About her project she says:

“My dream is called Generational Care Consulting Group, a collective of young adult faith leaders who seek to partner with faith communities and organizations of color to provide compassionate care, leadership development and capacity building that promotes healing, growth, and transformation. Our vision is to create a network of compassionate caregivers who understand that healing and wholeness begin with care for the mind, body, heart and soul. We aim to build communities who have the skills and resources to care for themselves and the ability to empower others to do the same.

“This work grows the capacity of faith leaders, within and outside of the ELCA, to engage in healthy leadership and supports members of congregations who may not have access to holistic care and support.

“This dream is steeped in a passion for helping individuals, families and communities of faith understand their stories - past, present and future - in order to experience abundant life. I define abundant living as a state of knowing and being, which seeks holistic health and wholeness that benefits individuals, families and communities. My philosophy is in keeping with the West African proverb known as Sankofa, which teaches that in order to know where you are going, you must know where you have been. The goal of Generational Care is to facilitate this knowledge and affect change in generations to come. I envision this work primarily within communities of color that have long faced interlocking systems of oppression that can be combated within the context of the faith community. I believe that many faith communities have lost their prophetic voice, one that integrates a person's lived experience with a theological and spiritual practice, which uplifts, empowers and supports. Generational Care seeks to provide an integrative reality.” 

Rozella is a 2010 Honors graduate of Lutheran Theological Seminary at Philadelphia, and a 2007 cum laude graduate of Texas Southern University.



Gerald “Jay” Williams

Gerald “Jay” Williams

“Since my days leading food drives and community cleanups in middle school I’ve been working for social justice. Now as a public theologian and lead pastor of a historic and progressive church, I seek change on a grander scale. In a world that grows more violent and inequitable each day, there is no greater calling than to seek love and justice."

Gerald “Jay” Williams is Lead Pastor of Union United Methodist Church in Boston, and founder of the Christian Community Center (CCC) at Union. 

About the Christian Community Center at Union, Jay says:

“Imagine a church not just part of the community, but central to the community’s life. Imagine Union as a Christian Community Center (CCC), a state-of-the-art venue for service, empowerment, and advocacy—complete with a commercial-grade community kitchen, market-style food pantry, music/arts studio, and educational/training space. 

“The CCC is the “hub” of Union’s congregational life and service: It is the place where members live out their Christian call and urban responsibility to confront poverty, violence, and injustice. It is the intersection of Union’s faith community and our neighborhood. It is the space where our community partners gather to serve their constituents.

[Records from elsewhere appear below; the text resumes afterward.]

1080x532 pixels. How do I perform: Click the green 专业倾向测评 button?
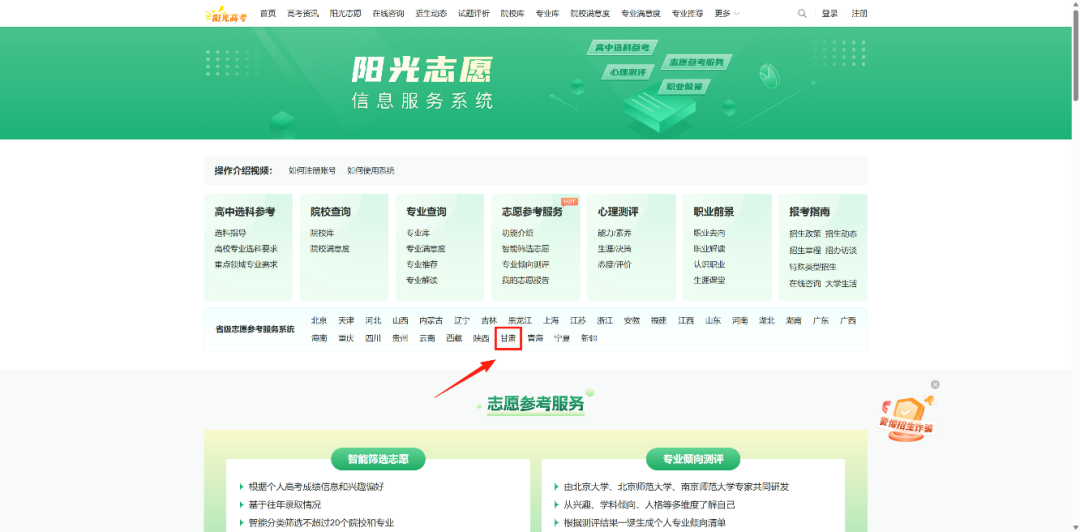pyautogui.click(x=692, y=459)
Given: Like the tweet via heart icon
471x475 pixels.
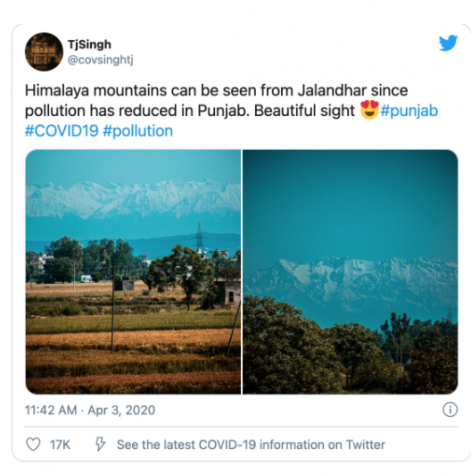Looking at the screenshot, I should 33,444.
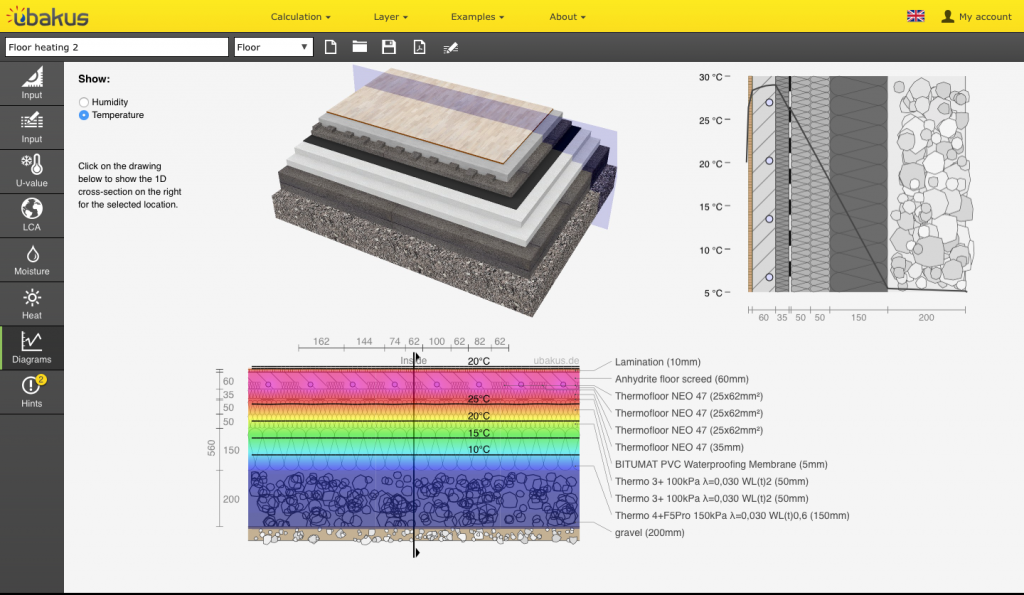
Task: Open the LCA globe panel
Action: click(x=31, y=215)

“The CCC is established to seek justice and for the common good. Union has been a Christian witness of social justice since our humble beginnings in 1796. Over the centuries, we have been abolitionists, desegregationists, women’s rights advocates, civil rights activists, anti-apartheid protestors, and economic justice seekers. Today, we hear God calling us to the contemporary work of progressive social change and LGBTQ equality. As Boston’s only queer-affirming black church, Union extends Christ’s radical welcome and hospitality to all people.  We host in our church Boston University’s Queer Theology course (fall 2013) and the offices of the Hispanic-Black Gay Coalition, which provides coming-out peer support, youth leadership development, and HIV testing and health navigation.

“As we bring the CCC vision into reality, this historic congregation is renewing its call to love and serve.”

Jay is a 2009 graduate of Union Theological Seminary in New York, and will complete his PhD in theology at Harvard University Graduate School of Arts and Sciences in 2016. He is a 2003 graduate magna cum laude from Harvard College.